# Required action
In the data, find each line where the word "will" appears and list that line.

----------

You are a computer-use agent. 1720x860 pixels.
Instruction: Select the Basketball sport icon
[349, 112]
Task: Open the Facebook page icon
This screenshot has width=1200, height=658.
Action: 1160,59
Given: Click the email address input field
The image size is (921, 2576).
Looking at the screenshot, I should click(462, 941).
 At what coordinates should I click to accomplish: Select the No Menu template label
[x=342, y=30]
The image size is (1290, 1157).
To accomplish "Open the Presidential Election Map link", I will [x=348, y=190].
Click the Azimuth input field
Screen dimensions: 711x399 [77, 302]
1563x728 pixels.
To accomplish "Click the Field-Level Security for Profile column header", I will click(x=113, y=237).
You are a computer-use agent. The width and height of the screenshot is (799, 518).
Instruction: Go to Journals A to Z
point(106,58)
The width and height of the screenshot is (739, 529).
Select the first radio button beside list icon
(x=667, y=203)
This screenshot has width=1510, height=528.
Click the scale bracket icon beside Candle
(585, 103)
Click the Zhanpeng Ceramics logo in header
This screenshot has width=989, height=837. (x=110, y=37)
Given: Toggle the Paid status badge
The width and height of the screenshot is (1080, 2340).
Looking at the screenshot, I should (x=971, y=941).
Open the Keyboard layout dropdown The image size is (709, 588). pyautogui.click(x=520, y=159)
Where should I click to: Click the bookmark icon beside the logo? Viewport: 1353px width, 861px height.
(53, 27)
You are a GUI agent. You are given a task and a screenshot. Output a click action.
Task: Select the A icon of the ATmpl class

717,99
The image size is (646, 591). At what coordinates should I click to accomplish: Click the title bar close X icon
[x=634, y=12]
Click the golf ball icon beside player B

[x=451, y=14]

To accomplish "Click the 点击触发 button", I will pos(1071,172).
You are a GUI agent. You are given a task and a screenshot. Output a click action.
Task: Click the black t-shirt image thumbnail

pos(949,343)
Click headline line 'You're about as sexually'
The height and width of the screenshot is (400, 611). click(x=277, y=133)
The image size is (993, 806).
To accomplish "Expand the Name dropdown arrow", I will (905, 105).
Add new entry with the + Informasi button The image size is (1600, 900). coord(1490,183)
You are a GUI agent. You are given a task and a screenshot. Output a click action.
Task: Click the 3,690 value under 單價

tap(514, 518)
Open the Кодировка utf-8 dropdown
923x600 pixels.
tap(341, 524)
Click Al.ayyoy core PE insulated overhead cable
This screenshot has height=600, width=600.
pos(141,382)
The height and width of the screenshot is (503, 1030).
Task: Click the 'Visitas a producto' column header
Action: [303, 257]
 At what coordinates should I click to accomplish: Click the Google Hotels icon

----------

# Exercise answer
To accomplish "Open the Presidential Election Map link", I will [x=348, y=190].
To accomplish "Click the Field-Level Security for Profile column header", I will click(x=113, y=237).
To accomplish "Click the 点击触发 button", I will pos(1071,172).
To accomplish "Expand the Name dropdown arrow", I will (905, 105).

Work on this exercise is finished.